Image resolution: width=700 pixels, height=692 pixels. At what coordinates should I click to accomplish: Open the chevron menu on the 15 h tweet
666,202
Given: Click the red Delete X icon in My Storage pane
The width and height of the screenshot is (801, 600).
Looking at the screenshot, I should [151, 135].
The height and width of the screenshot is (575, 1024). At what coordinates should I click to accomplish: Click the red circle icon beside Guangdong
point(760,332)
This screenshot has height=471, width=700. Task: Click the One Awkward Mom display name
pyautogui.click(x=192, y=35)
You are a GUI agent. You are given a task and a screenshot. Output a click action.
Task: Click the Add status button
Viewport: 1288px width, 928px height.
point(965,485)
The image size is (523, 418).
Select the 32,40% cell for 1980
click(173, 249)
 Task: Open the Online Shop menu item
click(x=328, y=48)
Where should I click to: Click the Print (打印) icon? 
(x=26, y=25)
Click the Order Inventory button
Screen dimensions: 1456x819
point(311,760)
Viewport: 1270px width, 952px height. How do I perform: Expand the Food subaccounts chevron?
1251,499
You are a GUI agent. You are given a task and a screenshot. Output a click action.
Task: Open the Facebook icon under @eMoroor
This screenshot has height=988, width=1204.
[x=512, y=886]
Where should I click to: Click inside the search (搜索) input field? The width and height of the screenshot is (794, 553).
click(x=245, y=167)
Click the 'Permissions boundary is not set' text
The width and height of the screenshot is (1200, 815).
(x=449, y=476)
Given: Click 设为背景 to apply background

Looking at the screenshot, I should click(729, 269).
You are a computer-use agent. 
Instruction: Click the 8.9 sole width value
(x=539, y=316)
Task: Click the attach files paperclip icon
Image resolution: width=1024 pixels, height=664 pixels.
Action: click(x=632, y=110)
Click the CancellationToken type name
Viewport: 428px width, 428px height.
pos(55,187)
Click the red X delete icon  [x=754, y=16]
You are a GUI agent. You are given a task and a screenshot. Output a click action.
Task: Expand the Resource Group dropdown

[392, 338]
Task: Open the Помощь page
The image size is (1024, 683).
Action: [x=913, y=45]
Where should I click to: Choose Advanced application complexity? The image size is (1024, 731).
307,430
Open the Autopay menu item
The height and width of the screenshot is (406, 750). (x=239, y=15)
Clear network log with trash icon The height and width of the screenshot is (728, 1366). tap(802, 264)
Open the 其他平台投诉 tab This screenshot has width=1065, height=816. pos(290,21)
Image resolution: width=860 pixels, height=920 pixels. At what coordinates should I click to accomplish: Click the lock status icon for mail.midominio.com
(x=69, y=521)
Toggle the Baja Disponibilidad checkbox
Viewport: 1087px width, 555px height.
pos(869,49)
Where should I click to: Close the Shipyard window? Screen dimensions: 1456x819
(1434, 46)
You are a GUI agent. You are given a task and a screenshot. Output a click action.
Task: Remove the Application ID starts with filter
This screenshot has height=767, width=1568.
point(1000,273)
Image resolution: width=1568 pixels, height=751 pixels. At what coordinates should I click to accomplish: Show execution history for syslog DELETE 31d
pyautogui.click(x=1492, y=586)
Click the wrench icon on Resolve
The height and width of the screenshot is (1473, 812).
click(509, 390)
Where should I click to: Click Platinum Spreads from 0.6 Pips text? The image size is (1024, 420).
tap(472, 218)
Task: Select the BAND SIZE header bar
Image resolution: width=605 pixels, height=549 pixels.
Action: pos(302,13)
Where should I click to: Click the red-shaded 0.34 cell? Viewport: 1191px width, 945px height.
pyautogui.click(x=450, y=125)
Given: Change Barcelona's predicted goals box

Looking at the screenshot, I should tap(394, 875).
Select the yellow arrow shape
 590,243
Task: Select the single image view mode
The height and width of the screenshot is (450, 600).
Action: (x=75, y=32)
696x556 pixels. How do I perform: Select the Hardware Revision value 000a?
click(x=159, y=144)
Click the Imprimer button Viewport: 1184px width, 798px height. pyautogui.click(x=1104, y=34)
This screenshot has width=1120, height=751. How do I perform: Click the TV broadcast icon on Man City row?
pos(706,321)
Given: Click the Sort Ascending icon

☆ ☆ ☆

[Exercise requirements]
Print the whole listing exactly as it is.

[Result of the exercise]
Image resolution: width=700 pixels, height=692 pixels. At what coordinates should I click to accomplish: Open the chevron menu on the 15 h tweet
666,202
Given: Click the red Delete X icon in My Storage pane
The width and height of the screenshot is (801, 600).
Looking at the screenshot, I should [151, 135].
The height and width of the screenshot is (575, 1024). At what coordinates should I click to accomplish: Click the red circle icon beside Guangdong
point(760,332)
This screenshot has height=471, width=700. Task: Click the One Awkward Mom display name
pyautogui.click(x=192, y=35)
You are a GUI agent. You are given a task and a screenshot. Output a click action.
Task: Click the Add status button
Viewport: 1288px width, 928px height.
point(965,485)
The image size is (523, 418).
Select the 32,40% cell for 1980
click(173, 249)
 Task: Open the Online Shop menu item
click(x=328, y=48)
Where should I click to: Click the Print (打印) icon? 
(x=26, y=25)
Click the Order Inventory button
Screen dimensions: 1456x819
point(311,760)
Viewport: 1270px width, 952px height. How do I perform: Expand the Food subaccounts chevron?
1251,499
You are a GUI agent. You are given a task and a screenshot. Output a click action.
Task: Open the Facebook icon under @eMoroor
This screenshot has height=988, width=1204.
[x=512, y=886]
Where should I click to: Click inside the search (搜索) input field? The width and height of the screenshot is (794, 553).
click(x=245, y=167)
Click the 'Permissions boundary is not set' text
The width and height of the screenshot is (1200, 815).
(x=449, y=476)
Given: Click 设为背景 to apply background

Looking at the screenshot, I should click(729, 269).
You are a computer-use agent. 
Instruction: Click the 8.9 sole width value
(x=539, y=316)
Task: Click the attach files paperclip icon
Image resolution: width=1024 pixels, height=664 pixels.
Action: click(x=632, y=110)
Click the CancellationToken type name
Viewport: 428px width, 428px height.
pos(55,187)
Click the red X delete icon  [x=754, y=16]
You are a GUI agent. You are given a task and a screenshot. Output a click action.
Task: Expand the Resource Group dropdown

[392, 338]
Task: Open the Помощь page
The image size is (1024, 683).
Action: [x=913, y=45]
Where should I click to: Choose Advanced application complexity? The image size is (1024, 731).
307,430
Open the Autopay menu item
The height and width of the screenshot is (406, 750). (x=239, y=15)
Clear network log with trash icon The height and width of the screenshot is (728, 1366). tap(802, 264)
Open the 其他平台投诉 tab This screenshot has width=1065, height=816. pos(290,21)
Image resolution: width=860 pixels, height=920 pixels. At what coordinates should I click to accomplish: Click the lock status icon for mail.midominio.com
(x=69, y=521)
Toggle the Baja Disponibilidad checkbox
Viewport: 1087px width, 555px height.
pos(869,49)
Where should I click to: Close the Shipyard window? Screen dimensions: 1456x819
(1434, 46)
You are a GUI agent. You are given a task and a screenshot. Output a click action.
Task: Remove the Application ID starts with filter
This screenshot has height=767, width=1568.
point(1000,273)
Image resolution: width=1568 pixels, height=751 pixels. At what coordinates should I click to accomplish: Show execution history for syslog DELETE 31d
pyautogui.click(x=1492, y=586)
Click the wrench icon on Resolve
The height and width of the screenshot is (1473, 812).
click(509, 390)
Where should I click to: Click Platinum Spreads from 0.6 Pips text? The image size is (1024, 420).
tap(472, 218)
Task: Select the BAND SIZE header bar
Image resolution: width=605 pixels, height=549 pixels.
Action: pos(302,13)
Where should I click to: Click the red-shaded 0.34 cell? Viewport: 1191px width, 945px height.
pyautogui.click(x=450, y=125)
Given: Change Barcelona's predicted goals box

Looking at the screenshot, I should tap(394, 875).
Select the yellow arrow shape
 590,243
Task: Select the single image view mode
The height and width of the screenshot is (450, 600).
Action: (x=75, y=32)
696x556 pixels. How do I perform: Select the Hardware Revision value 000a?
click(x=159, y=144)
Click the Imprimer button Viewport: 1184px width, 798px height. pyautogui.click(x=1104, y=34)
This screenshot has width=1120, height=751. How do I perform: Click the TV broadcast icon on Man City row?
pos(706,321)
Given: Click the Sort Ascending icon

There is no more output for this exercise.